Gündemimiz “Abdullah Gül çatı aday olsun mu, olmasın mı?”
Dilerseniz eşi Türkiye’yi AİHM’ye şikayet etmiş olan Bay Gül’ün nasıl bir insan olduğunu biraz anımsayalım:
“İslama aykırı kanun kalkacak... Türkiye’de geçerli kanunlar arasında, İslama aykırı olanlar da var, olmayanlar da . Aykırı olanlar baskıdır. Baskı kalkacak. Bu hakkı kullanacağım. Halka bu imkanı vereceğim... Düzen Türkiye’de İslam’ı caminin içine hapsetti. Biz, İslam’ı hayat tarzı olarak görmek istiyoruz...” (Annem Batıya Gidin Dedi, Abdullah Gül’le röportaj S.145, Nilgün Cerrahoğlu)

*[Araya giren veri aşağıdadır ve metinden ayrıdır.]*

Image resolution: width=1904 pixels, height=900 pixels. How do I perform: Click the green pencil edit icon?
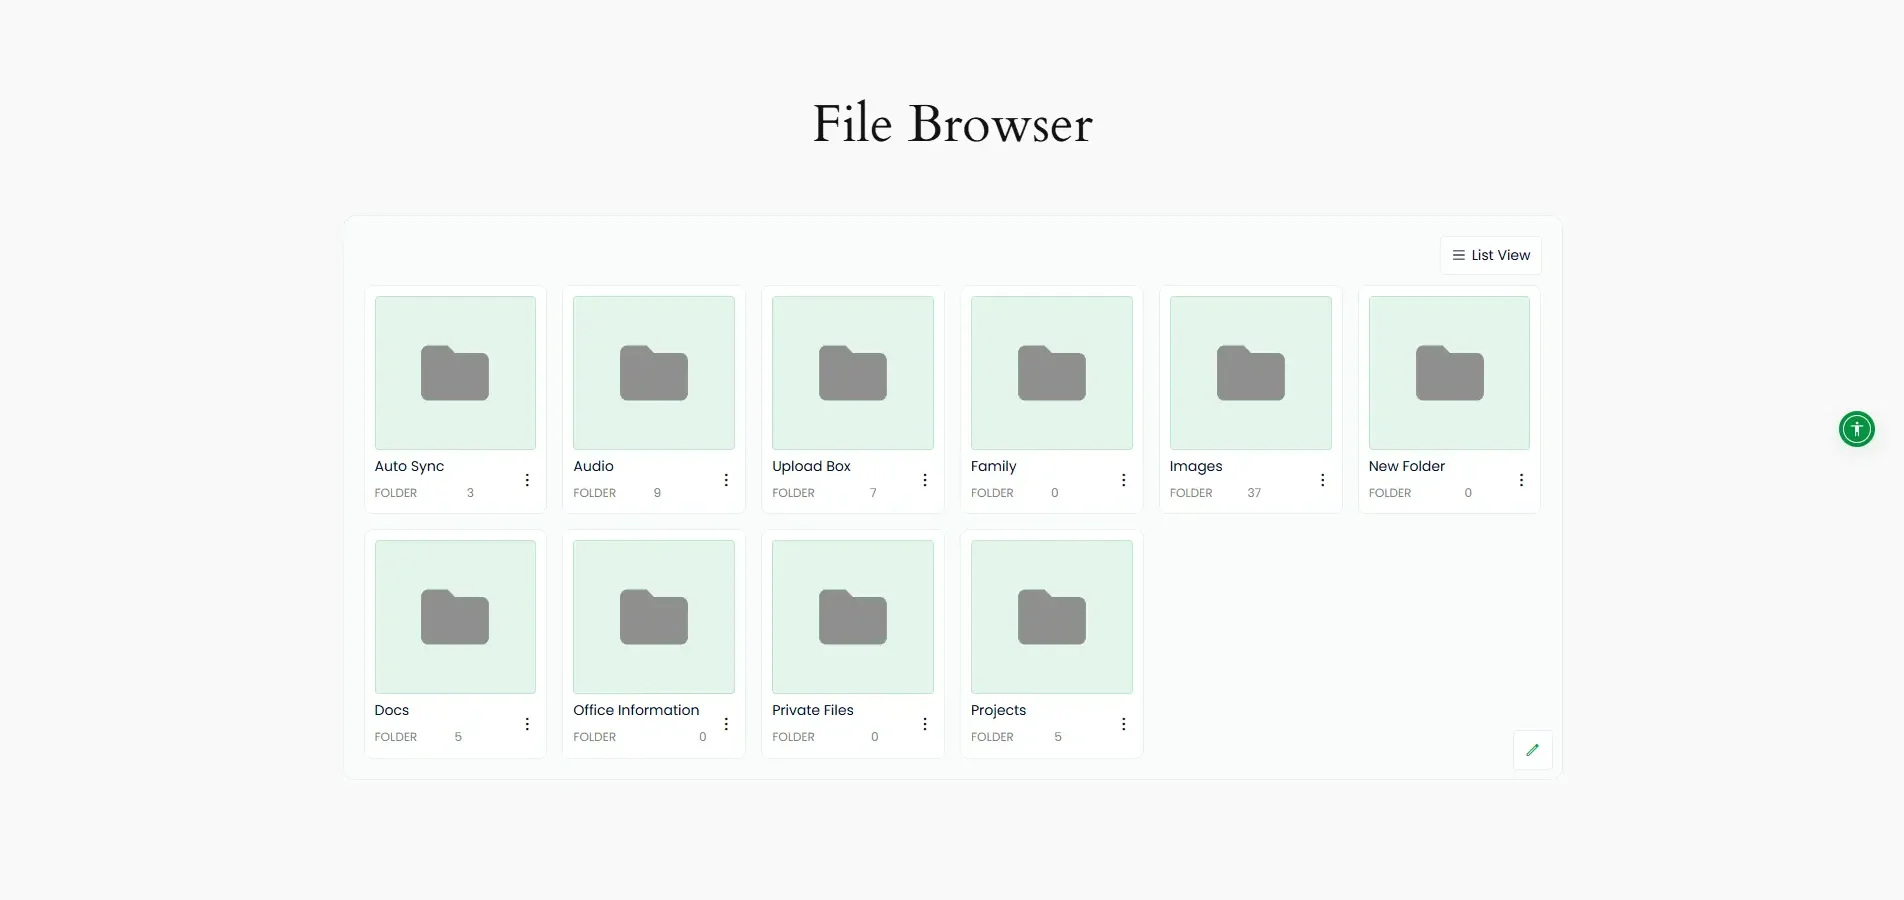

"Moral değerleri açısından Türkiye'nin bütünlüğünü tehdit eden ve en ziyade tahribatı vermiş olan, laiklik ilkesidir… İkinci Cumhuriyet ve Yeni Osmanlılık kavramlarını çok sağlıklı buluyorum ve geleceğe umutla bakıyorum… Türkiye Cumhuriyeti'nin sonu geldi, kesinlikle laik sistemi değiştireceğiz… 8 yıllık kesintisiz, zorunlu temel eğitim, reform değil, eğitime darbe, basın destekli sivil asker bürokrasisi ve sol partilerin dayatması..." (22.11.07 Oktay Akbal)
“7 yıllık cumhurbaşkanlığı boyunca AKP’den gelen, Anayasa’ya aykırı yasaları bile gözü kapalı imzalamış bir kişi nasıl olup da Tayyip Erdoğan’ın karşısına çıkıp onunla aşık atacak? Erdoğan onu pestil gibi ezmez mi? Görevi bittikten sonra hakkı olmadığı halde ailesi ve korumalarıyla Huber Köşkü’nde aylarca oturan ve masrafını halka ödeten biri Abdullah Gül... Emrinde hâlâ 17 araç ve 40 personel bulunduğunu geçenlerde koruma müdürü açıklamıştı. Devleti böyle savurgan bir zihniyete mi teslim edeceksiniz? (24.4.2018 Melih Aşık)
Ben Abdullah Gül’ün adaylığıyla ilgili hiçbir yorum yapmıyorum. Yalnızca Ekmelettin’e oy vermek için İstanbul’dan kalkıp Didim’e geldiğimi anımsatıyor ve bir Çin atasözü sunuyorum:
“Beni bir kez kandırdıysan sana yazıklar olsun; iki kez kandırdıysan bana yazıklar olsun”
Siz benim tıpış tıpış gidip bay Gül’e oy vereceğimi mi sanıyorsunuz?